[EXERCISE] In the records below, find the line containing "You are a computer-use agent. 390x340 pixels." and print it and every line after it exactly, through the end. Skip pictures.

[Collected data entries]
━━━━━━━━━━━━━━━━━━━━

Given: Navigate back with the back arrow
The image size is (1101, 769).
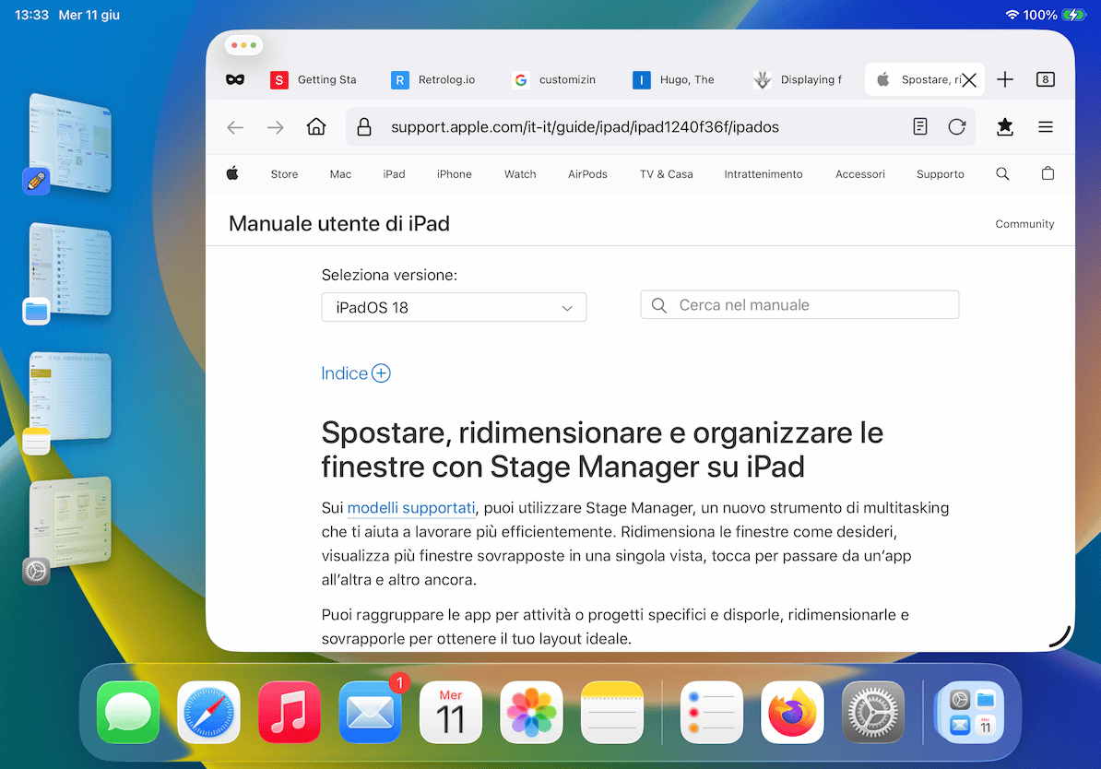Looking at the screenshot, I should click(x=237, y=126).
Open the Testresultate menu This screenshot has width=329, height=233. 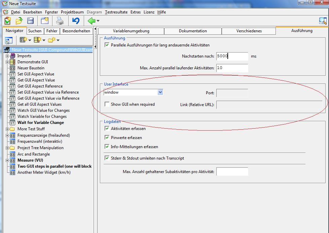(x=116, y=12)
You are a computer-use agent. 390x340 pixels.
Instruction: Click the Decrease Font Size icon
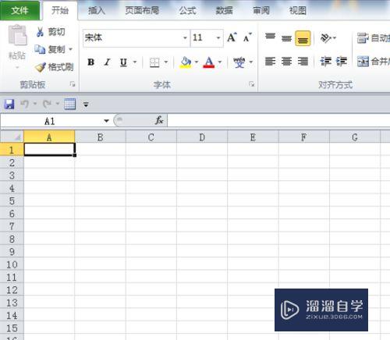click(x=247, y=37)
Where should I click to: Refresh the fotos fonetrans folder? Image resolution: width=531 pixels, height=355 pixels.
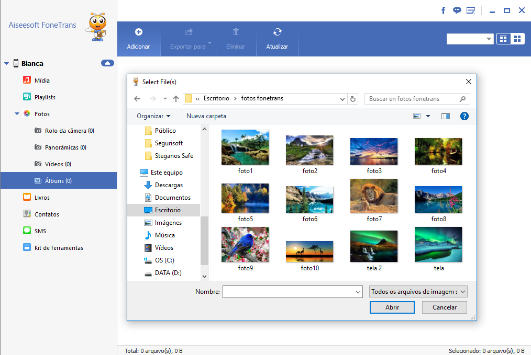353,99
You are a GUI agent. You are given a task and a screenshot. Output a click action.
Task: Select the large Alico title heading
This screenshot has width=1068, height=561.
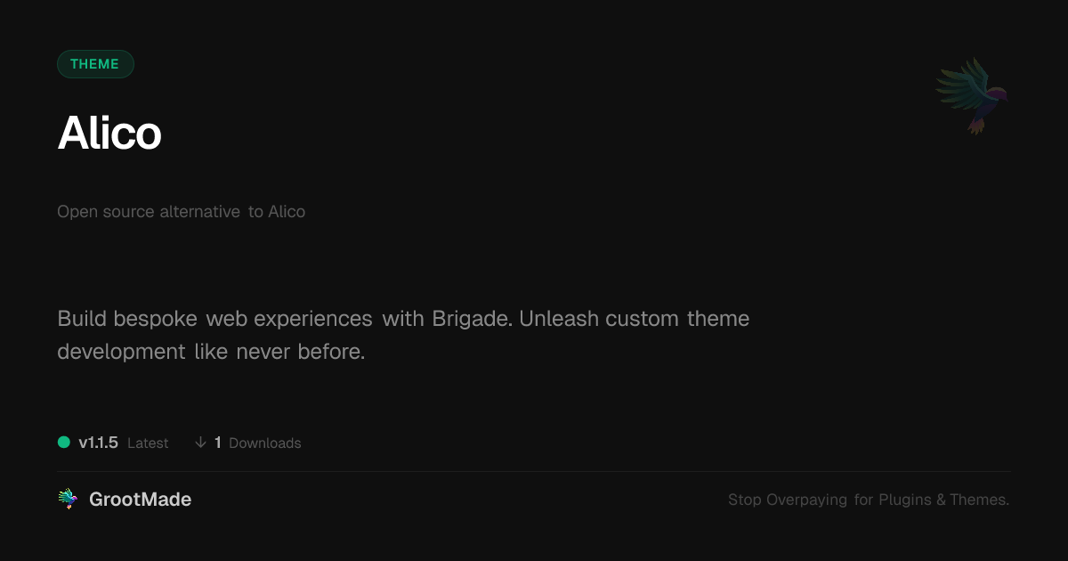click(x=109, y=134)
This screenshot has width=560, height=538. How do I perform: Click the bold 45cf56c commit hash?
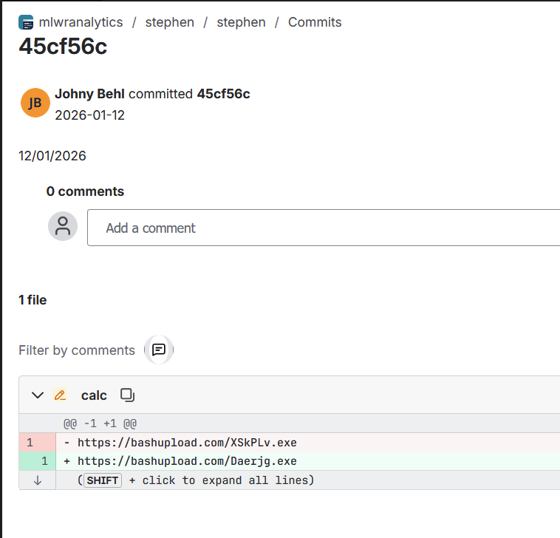point(224,94)
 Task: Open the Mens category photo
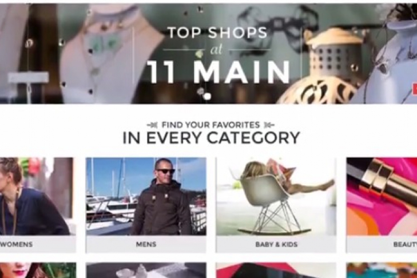click(146, 196)
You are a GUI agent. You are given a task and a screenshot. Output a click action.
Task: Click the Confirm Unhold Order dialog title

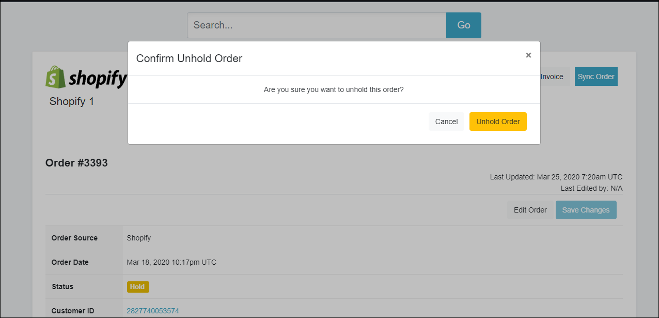(189, 58)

━━━━━━━━━━━━━━━━━━━━

[TASK SOLUTION]
You are a computer-use agent. 390x340 pixels.
Instruction: Click the Decrease Font Size icon
click(x=247, y=37)
Where should I click to: Refresh the fotos fonetrans folder? Image resolution: width=531 pixels, height=355 pixels.
353,99
You are a GUI agent. You are given a task and a screenshot. Output a click action.
Task: Select the large Alico title heading
This screenshot has width=1068, height=561.
click(x=109, y=134)
This screenshot has width=560, height=538. How do I perform: Click the bold 45cf56c commit hash?
point(224,94)
 Task: Open the Mens category photo
click(146, 196)
You are a GUI agent. You are given a task and a screenshot. Output a click action.
Task: Click the Confirm Unhold Order dialog title

(189, 58)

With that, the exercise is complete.